Gib bitte den Abschnitt von der Zeile mit „Click the help icon at the bottom edge“ bis einschließlich zum Ende der Datensätze unverändert wieder.

---+---

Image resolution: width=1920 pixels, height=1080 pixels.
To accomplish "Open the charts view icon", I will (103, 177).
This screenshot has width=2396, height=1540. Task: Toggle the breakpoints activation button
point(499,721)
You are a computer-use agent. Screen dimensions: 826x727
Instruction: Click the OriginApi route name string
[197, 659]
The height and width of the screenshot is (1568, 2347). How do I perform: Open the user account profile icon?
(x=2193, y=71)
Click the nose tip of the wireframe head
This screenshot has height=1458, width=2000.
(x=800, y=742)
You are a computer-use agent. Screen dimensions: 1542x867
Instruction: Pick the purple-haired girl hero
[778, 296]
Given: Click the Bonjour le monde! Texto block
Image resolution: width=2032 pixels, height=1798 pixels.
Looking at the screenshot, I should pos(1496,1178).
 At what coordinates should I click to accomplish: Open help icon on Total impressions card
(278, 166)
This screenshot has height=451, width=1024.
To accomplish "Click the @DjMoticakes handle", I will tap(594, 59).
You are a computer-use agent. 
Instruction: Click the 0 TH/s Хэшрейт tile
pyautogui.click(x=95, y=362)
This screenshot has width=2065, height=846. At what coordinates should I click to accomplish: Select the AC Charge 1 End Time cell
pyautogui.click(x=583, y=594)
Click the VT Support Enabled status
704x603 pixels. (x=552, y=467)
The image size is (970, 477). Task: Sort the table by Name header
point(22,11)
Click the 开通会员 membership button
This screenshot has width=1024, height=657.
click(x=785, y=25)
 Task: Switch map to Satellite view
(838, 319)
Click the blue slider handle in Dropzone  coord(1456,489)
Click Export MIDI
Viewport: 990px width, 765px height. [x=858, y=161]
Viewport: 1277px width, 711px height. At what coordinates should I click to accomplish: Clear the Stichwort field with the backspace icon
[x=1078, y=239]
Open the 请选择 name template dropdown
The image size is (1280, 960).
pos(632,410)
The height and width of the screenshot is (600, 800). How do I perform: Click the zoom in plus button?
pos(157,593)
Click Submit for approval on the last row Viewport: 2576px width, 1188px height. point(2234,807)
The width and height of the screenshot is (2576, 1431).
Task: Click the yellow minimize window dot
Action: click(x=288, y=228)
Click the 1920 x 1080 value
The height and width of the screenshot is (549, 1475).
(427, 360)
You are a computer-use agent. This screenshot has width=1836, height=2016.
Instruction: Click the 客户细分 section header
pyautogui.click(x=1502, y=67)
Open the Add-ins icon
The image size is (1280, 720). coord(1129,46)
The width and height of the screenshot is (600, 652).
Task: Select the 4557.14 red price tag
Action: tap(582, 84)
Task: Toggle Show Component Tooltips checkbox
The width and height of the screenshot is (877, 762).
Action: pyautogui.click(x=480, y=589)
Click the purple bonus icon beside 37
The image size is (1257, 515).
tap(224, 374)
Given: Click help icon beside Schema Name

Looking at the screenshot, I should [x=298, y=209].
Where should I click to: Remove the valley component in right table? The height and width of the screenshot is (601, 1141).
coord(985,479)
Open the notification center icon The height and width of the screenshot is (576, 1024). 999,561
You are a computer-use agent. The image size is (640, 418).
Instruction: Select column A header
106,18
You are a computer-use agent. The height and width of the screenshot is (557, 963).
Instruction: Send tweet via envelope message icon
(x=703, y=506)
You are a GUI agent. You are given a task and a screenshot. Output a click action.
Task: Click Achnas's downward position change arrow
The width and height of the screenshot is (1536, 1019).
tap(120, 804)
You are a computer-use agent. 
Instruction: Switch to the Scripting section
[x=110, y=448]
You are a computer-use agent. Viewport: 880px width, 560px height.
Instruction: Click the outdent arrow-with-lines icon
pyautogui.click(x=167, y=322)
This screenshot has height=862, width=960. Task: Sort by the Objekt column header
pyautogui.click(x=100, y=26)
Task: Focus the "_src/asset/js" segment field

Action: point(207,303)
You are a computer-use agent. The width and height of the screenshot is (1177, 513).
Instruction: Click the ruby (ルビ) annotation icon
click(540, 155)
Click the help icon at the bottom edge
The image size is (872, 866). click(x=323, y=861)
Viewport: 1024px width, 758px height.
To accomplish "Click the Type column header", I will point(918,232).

---+---

*Ergebnis der Übung*
Click the help icon at the bottom edge
The image size is (872, 866). click(x=323, y=861)
Viewport: 1024px width, 758px height.
To accomplish "Click the Type column header", I will point(918,232).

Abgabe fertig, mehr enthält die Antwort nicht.